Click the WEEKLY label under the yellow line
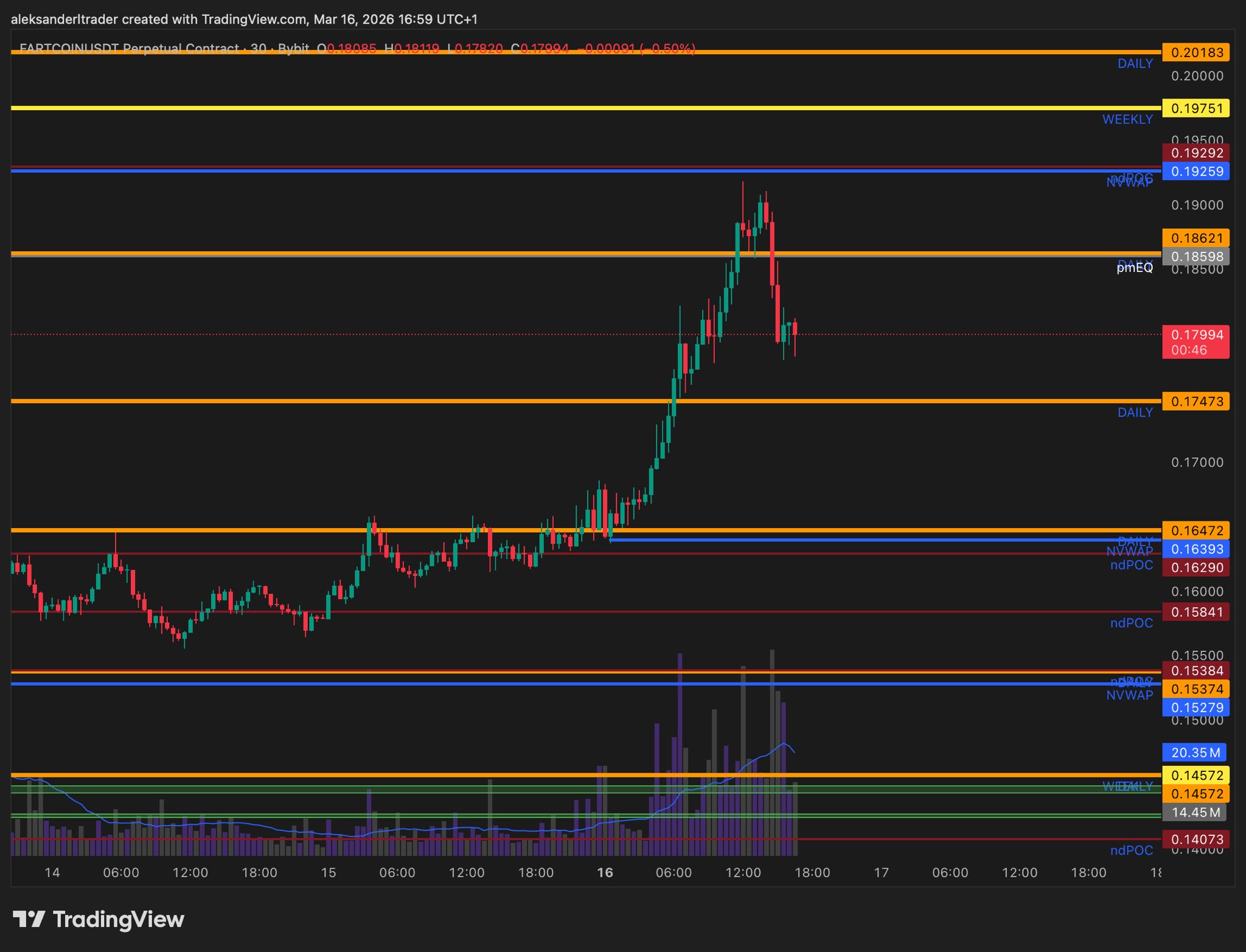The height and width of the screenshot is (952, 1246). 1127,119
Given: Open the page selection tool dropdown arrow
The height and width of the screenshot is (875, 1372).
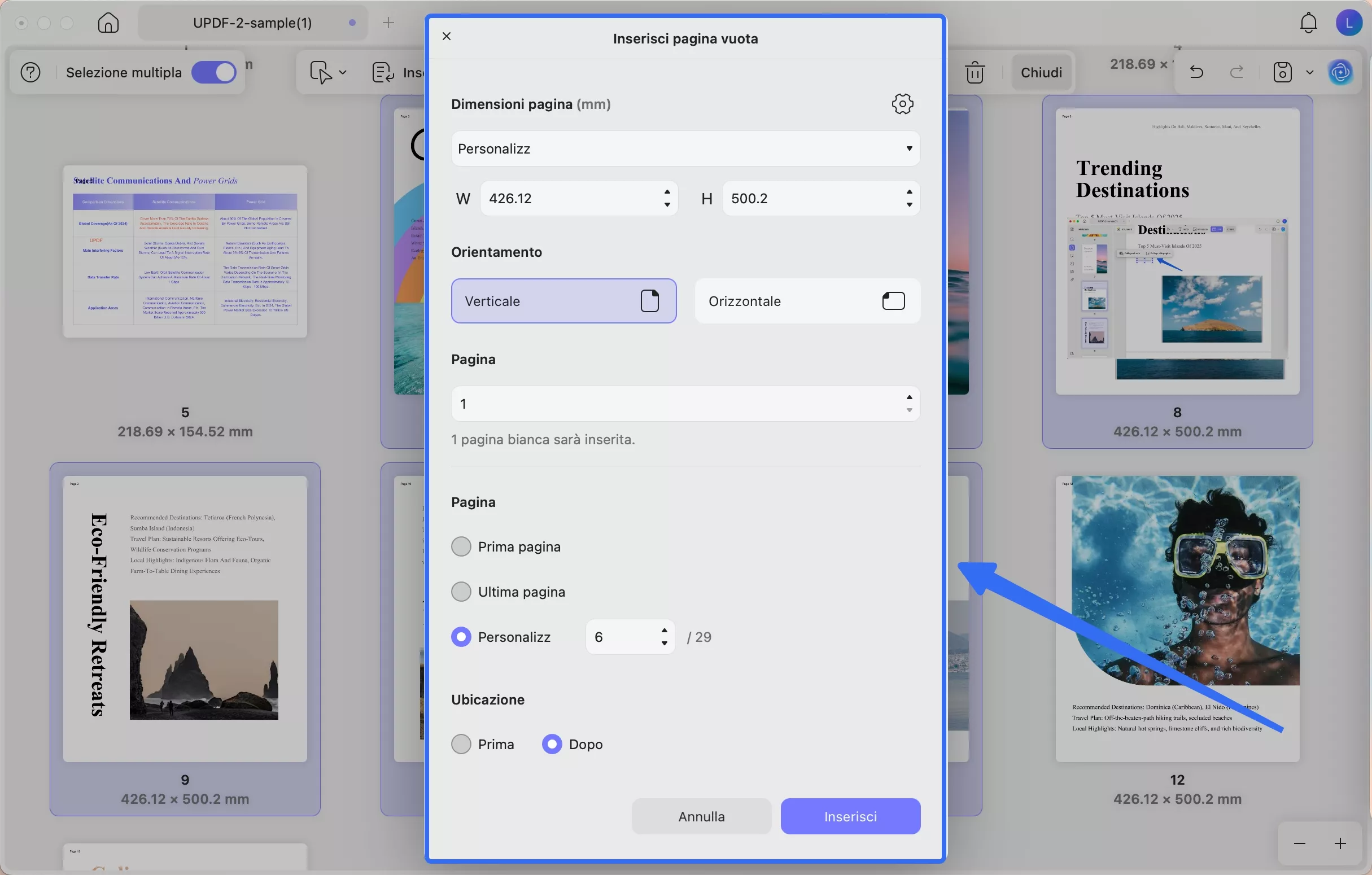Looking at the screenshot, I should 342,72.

◇ ◇ ◇ ◇ ◇ ◇ ◇

### Problem to solve
The expected output is the exact run of lines from the one containing "Given: Open the" through the final line of the data above, both ends included, with no pictures.

### Final answer
Given: Open the page selection tool dropdown arrow
The height and width of the screenshot is (875, 1372).
Looking at the screenshot, I should 342,72.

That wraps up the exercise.